Copy each line in the data below that contains the word "plus".
(Beginning of STORED DATA)
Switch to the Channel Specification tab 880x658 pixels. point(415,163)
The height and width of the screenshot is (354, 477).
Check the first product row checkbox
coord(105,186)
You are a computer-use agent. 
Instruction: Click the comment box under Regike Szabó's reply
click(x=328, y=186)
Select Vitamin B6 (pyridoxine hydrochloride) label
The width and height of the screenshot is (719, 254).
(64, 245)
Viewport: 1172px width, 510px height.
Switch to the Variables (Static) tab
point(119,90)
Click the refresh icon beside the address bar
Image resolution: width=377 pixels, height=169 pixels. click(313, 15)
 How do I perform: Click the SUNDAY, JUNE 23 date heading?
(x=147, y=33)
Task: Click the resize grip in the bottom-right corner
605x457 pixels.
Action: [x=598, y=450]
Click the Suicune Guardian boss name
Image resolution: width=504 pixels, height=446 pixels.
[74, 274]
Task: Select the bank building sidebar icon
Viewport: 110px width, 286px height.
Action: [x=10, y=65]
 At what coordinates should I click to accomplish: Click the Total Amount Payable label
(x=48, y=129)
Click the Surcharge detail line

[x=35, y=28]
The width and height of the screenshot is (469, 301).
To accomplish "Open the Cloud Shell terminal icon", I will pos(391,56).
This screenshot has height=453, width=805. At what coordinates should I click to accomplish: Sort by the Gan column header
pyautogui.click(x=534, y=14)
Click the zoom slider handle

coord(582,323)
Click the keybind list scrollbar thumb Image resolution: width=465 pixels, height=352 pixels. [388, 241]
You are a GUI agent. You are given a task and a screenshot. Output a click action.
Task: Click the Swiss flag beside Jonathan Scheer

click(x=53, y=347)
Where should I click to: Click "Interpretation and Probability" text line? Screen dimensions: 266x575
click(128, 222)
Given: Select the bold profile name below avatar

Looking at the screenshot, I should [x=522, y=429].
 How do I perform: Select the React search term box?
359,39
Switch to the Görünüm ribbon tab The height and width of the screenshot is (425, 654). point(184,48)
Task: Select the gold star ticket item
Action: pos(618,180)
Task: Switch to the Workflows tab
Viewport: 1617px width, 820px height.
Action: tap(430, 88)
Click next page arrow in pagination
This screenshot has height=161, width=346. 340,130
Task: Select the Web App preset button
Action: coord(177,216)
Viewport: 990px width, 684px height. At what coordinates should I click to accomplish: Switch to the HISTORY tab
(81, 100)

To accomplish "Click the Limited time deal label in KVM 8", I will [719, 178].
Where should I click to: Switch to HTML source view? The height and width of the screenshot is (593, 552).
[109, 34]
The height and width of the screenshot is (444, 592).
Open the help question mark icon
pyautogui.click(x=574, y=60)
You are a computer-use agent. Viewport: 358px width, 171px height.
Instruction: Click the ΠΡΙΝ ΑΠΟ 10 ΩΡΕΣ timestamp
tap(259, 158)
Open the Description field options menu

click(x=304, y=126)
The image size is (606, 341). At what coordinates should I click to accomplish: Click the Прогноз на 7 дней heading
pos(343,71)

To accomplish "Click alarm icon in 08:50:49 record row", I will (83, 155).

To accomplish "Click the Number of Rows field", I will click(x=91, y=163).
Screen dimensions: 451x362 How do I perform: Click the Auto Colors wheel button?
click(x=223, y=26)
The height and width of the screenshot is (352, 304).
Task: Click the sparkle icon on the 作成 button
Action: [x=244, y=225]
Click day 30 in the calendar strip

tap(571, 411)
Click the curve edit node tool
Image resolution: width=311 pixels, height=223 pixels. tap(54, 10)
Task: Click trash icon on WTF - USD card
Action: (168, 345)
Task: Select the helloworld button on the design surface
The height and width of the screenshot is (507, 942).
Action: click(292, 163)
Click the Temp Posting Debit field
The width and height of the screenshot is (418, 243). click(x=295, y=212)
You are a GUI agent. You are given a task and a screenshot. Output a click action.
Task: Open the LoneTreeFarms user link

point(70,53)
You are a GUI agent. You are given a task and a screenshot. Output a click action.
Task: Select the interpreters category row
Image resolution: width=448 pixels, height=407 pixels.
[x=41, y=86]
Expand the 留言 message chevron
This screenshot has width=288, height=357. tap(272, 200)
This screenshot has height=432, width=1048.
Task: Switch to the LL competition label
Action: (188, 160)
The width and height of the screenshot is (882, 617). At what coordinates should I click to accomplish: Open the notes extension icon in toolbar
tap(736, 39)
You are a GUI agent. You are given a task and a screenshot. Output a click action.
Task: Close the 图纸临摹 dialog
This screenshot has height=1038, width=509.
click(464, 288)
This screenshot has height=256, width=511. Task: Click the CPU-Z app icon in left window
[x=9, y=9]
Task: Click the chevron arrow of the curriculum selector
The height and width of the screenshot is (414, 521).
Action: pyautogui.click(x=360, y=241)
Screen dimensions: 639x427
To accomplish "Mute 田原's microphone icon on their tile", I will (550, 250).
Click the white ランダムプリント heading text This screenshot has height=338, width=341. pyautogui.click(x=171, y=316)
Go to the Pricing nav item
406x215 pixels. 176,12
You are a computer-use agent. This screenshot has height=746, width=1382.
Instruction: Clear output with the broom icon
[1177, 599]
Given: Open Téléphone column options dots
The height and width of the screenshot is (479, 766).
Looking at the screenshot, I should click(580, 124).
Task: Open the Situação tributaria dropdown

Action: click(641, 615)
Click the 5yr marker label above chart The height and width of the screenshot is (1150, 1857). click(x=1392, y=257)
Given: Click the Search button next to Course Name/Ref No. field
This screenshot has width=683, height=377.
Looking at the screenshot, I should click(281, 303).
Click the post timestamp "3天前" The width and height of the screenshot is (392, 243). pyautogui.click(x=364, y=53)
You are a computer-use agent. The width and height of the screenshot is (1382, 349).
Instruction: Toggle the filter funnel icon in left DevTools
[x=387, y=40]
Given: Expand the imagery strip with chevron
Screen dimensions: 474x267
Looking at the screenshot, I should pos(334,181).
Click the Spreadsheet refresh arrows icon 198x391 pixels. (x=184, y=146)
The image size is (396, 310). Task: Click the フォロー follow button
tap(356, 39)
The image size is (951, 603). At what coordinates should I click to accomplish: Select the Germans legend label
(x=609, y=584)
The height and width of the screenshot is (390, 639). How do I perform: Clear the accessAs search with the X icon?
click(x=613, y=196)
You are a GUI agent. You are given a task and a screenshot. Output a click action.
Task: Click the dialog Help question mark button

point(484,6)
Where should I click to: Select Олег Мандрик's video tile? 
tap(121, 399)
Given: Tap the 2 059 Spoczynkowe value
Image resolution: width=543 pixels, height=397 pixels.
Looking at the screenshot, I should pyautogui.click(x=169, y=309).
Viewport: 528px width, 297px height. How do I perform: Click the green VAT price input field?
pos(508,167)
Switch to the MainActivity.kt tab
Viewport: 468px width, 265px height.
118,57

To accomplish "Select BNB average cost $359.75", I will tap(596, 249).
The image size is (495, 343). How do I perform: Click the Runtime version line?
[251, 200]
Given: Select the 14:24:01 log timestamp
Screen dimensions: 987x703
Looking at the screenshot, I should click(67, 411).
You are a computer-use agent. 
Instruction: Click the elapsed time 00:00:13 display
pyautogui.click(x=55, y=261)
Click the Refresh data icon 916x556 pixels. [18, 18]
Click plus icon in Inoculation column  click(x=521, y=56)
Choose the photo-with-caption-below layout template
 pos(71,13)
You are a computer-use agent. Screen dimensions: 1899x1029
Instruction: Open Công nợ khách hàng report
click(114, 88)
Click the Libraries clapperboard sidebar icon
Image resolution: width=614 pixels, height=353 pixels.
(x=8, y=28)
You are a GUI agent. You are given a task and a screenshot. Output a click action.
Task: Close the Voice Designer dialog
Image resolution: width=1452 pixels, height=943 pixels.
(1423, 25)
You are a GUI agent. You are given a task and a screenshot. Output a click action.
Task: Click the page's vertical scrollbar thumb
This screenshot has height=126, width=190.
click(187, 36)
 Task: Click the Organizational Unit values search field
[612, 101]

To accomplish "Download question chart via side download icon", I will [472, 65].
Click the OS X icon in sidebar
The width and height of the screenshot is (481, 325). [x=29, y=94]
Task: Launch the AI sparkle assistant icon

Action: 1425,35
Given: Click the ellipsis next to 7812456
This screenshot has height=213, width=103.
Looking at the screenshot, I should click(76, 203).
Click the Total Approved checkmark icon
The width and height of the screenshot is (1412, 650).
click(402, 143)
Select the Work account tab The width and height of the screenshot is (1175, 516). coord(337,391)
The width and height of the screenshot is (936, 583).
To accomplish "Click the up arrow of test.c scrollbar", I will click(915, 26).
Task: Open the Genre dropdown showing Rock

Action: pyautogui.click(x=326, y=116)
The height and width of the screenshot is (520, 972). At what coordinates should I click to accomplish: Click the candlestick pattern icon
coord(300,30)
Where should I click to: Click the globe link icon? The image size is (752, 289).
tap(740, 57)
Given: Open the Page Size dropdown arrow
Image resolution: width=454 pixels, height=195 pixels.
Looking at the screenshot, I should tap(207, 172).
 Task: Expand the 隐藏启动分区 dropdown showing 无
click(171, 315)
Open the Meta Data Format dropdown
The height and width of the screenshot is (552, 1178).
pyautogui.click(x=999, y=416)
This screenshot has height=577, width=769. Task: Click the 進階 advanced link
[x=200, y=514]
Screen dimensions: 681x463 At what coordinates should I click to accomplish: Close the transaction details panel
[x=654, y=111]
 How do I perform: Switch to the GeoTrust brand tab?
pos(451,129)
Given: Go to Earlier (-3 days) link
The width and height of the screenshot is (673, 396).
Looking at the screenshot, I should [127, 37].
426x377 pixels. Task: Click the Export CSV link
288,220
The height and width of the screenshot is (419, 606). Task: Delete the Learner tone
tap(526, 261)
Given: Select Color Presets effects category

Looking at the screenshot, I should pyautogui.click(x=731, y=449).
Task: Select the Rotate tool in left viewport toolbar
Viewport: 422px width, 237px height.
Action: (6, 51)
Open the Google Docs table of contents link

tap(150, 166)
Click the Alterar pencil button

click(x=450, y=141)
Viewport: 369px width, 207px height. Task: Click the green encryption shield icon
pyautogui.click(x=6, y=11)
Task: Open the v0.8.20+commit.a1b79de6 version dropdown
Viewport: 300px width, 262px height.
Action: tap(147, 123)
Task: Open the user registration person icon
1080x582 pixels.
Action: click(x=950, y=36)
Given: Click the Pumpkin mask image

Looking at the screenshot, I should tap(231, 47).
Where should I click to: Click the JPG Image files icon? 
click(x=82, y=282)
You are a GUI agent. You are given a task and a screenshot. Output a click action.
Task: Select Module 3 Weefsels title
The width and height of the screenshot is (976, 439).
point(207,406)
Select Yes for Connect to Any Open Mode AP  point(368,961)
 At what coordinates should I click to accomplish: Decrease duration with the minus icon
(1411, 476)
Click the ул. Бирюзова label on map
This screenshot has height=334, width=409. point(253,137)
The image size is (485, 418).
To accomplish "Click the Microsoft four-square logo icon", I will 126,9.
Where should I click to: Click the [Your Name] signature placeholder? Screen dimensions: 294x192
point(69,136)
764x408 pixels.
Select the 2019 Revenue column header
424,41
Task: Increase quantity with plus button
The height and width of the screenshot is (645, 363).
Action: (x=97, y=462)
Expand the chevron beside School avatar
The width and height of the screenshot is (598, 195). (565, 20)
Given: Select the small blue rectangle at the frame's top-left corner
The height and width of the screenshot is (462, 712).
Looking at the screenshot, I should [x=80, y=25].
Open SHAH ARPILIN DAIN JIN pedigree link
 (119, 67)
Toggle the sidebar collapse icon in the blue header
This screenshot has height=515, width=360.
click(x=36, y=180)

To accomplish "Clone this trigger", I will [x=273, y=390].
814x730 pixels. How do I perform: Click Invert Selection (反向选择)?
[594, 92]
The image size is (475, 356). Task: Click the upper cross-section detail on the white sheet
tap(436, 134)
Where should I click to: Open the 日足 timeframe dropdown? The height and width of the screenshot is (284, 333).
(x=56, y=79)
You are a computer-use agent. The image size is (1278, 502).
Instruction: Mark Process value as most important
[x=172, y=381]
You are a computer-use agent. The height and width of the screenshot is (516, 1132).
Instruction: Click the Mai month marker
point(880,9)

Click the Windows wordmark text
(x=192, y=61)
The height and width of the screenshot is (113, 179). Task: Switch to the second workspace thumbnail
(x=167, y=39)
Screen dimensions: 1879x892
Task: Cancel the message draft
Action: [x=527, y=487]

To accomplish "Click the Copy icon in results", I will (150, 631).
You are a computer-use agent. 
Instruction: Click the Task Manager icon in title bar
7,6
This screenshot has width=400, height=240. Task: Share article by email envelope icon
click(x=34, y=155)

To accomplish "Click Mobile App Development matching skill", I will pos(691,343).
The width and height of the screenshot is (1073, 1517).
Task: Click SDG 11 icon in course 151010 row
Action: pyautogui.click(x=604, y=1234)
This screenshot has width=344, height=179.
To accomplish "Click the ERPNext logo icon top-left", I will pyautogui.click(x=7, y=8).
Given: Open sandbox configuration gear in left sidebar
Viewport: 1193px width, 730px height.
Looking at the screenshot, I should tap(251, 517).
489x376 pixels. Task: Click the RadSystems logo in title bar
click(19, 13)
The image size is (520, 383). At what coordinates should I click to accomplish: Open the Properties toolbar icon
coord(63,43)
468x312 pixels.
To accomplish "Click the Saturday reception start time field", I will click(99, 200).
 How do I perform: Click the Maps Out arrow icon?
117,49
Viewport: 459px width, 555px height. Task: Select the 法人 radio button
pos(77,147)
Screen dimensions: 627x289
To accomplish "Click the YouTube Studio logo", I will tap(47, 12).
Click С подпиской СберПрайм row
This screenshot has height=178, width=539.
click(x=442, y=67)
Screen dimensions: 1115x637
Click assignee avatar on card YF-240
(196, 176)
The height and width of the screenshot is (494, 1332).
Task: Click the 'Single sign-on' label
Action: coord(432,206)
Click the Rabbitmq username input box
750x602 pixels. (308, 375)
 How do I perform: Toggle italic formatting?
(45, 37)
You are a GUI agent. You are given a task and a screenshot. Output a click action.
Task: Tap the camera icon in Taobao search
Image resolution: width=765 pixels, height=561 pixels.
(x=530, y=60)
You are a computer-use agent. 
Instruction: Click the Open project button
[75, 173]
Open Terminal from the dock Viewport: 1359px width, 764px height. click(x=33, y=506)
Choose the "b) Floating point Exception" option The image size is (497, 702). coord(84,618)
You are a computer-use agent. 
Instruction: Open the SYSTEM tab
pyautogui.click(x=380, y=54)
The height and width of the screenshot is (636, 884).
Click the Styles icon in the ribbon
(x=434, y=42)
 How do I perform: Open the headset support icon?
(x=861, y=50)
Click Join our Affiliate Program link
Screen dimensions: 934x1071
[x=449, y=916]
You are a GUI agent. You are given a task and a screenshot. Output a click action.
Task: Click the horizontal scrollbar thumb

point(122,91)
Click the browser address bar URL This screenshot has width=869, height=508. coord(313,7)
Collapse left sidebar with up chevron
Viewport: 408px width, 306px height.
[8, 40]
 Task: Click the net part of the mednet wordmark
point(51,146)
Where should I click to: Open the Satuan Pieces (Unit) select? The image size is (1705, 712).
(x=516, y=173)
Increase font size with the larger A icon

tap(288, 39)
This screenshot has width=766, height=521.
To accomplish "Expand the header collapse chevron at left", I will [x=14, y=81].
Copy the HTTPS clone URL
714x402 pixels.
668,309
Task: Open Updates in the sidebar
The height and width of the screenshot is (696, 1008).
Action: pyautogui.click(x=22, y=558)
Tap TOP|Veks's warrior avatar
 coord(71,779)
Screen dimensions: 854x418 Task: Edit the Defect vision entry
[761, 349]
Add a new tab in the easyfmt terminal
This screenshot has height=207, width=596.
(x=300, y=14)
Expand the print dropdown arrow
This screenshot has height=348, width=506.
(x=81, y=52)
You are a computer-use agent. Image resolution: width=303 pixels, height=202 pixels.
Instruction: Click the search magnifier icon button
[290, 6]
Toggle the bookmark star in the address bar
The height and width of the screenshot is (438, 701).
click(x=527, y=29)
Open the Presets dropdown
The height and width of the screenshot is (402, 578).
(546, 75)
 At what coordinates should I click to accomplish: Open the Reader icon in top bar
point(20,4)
(End of STORED DATA)
ANSWER SPACE >>
Click plus icon in Inoculation column  click(x=521, y=56)
Task: Increase quantity with plus button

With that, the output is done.